- [Task instructions]:
Print all of the records below verbatim, leaving the pictures out.

- [Location data for elements and text]:
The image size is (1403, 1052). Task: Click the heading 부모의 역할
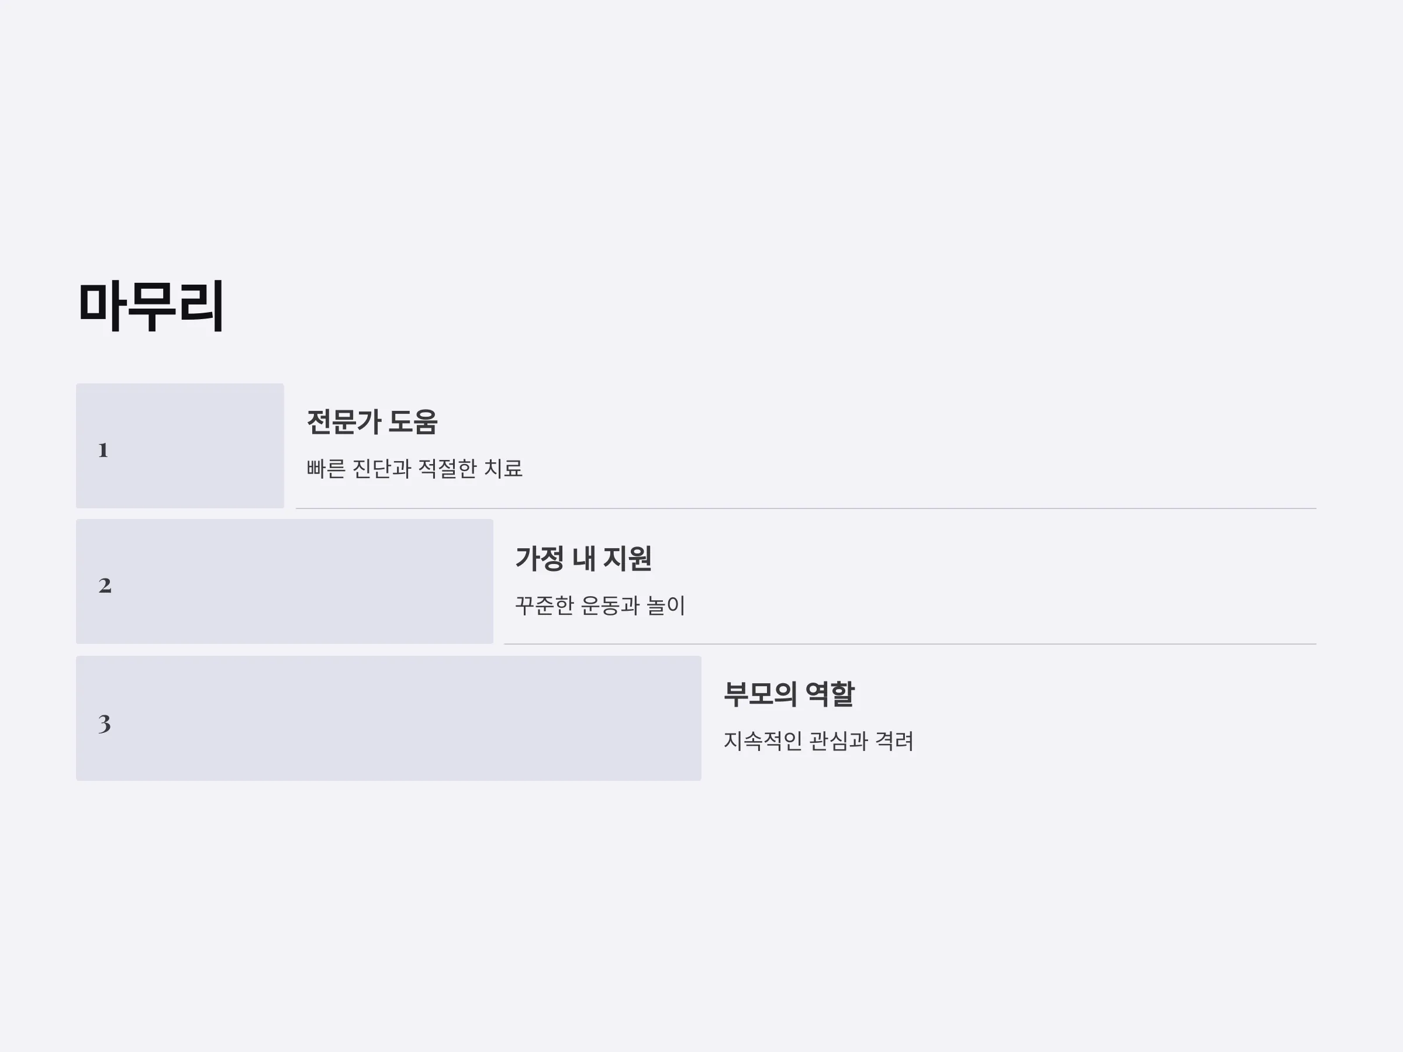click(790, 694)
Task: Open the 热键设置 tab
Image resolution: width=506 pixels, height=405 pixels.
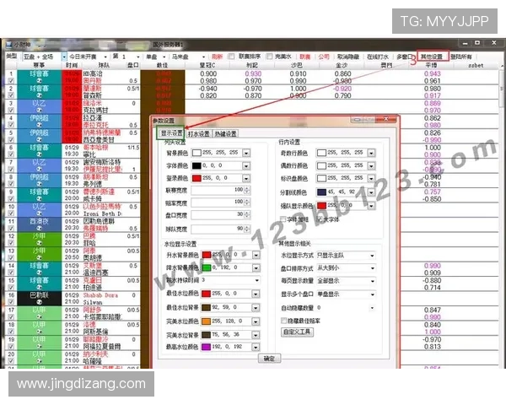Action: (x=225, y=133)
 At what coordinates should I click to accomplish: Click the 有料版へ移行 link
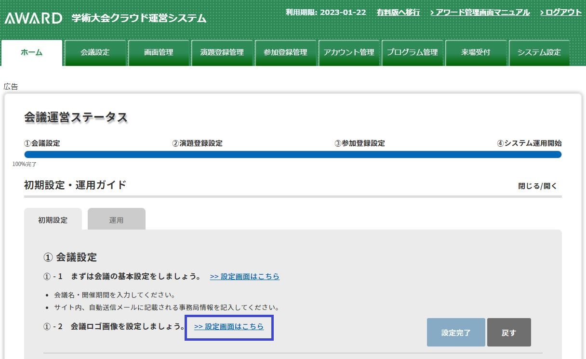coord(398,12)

- [Output]:
The image size is (1403, 1052). Task: Click the heading 부모의 역할
click(790, 694)
Task: Open the 热键设置 tab
Image resolution: width=506 pixels, height=405 pixels.
Action: (x=225, y=133)
 At what coordinates should I click to accomplish: Click the 有料版へ移行 link
coord(398,12)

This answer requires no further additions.